Many thanks to those who responded to the call for information on recently uncovered statues stored under the floor of our parish church. Positively identified as representations of the blessed mother, Mary and the disciple St. John, they once stood high above the floor of church’s sanctuary.
The figures were part of a traditional presentation of the crucifixion that would have been seen in the archway of the sanctuary, mounted on what is known as a rood or rood beam. The beam is a vestigial architectural feature copied from Gothic churches in Europe where the beam served as the upper support for a screen that would have separated the sanctuary from the nave where the laity gathered. These beams found in neo-Gothic churches built in the 19th century would never have held up a screen but rather were copies of what was seen in the older buildings in Europe where the screens had been long since removed but the beam left behind, it’s purpose forgotten by many.

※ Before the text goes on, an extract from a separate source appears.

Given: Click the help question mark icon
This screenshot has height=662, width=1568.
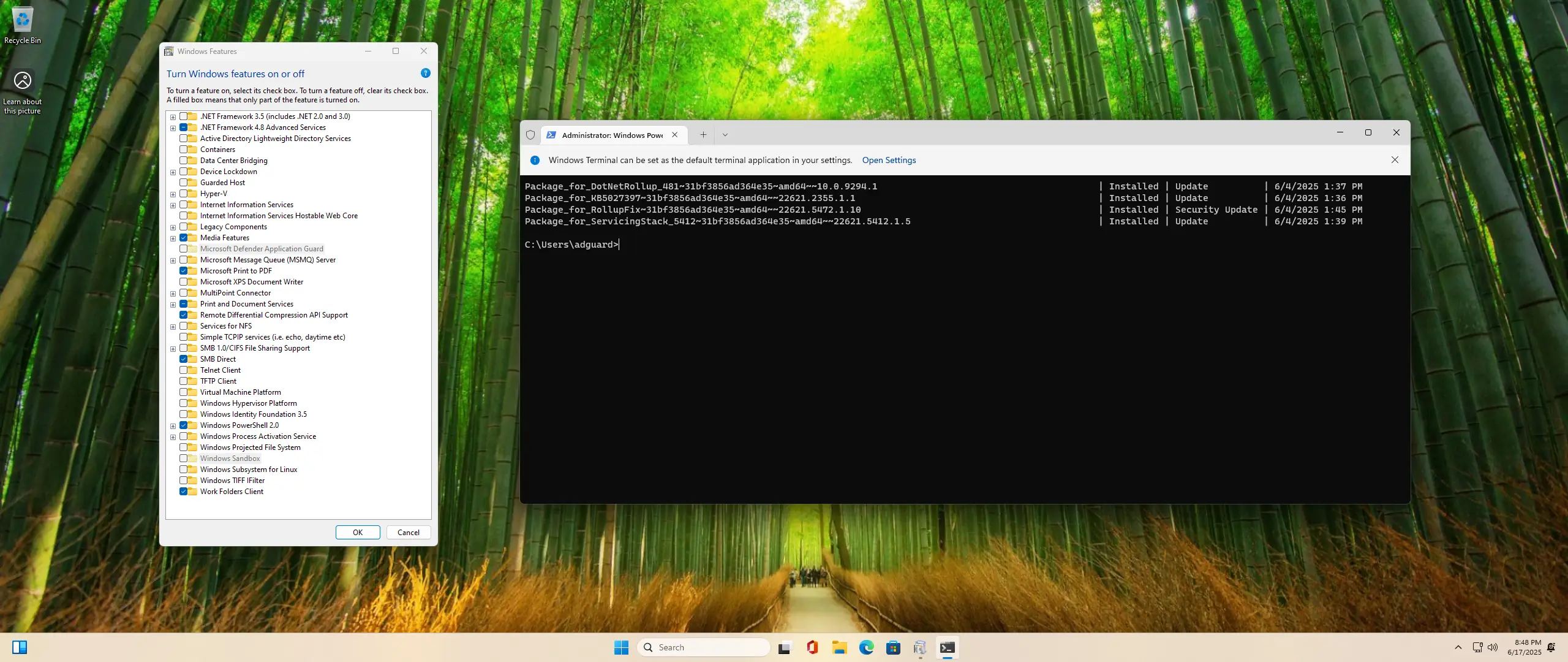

A photograph in a parish history by Andrew F. Burghardt, and published in 1999 shows the statues in place on the beam in 1948. The rood beam, this history tells us, was installed in 1945 as part of a redecoration of the church interior begun in September of the previous year under the direction of the pastor, Msgr. W.C. Gehl. Newspaper used for packing of the statues point to their being put in the crawlspace some time in 1957, although the parish history dates the removal of the rood as occurring closer to 1960.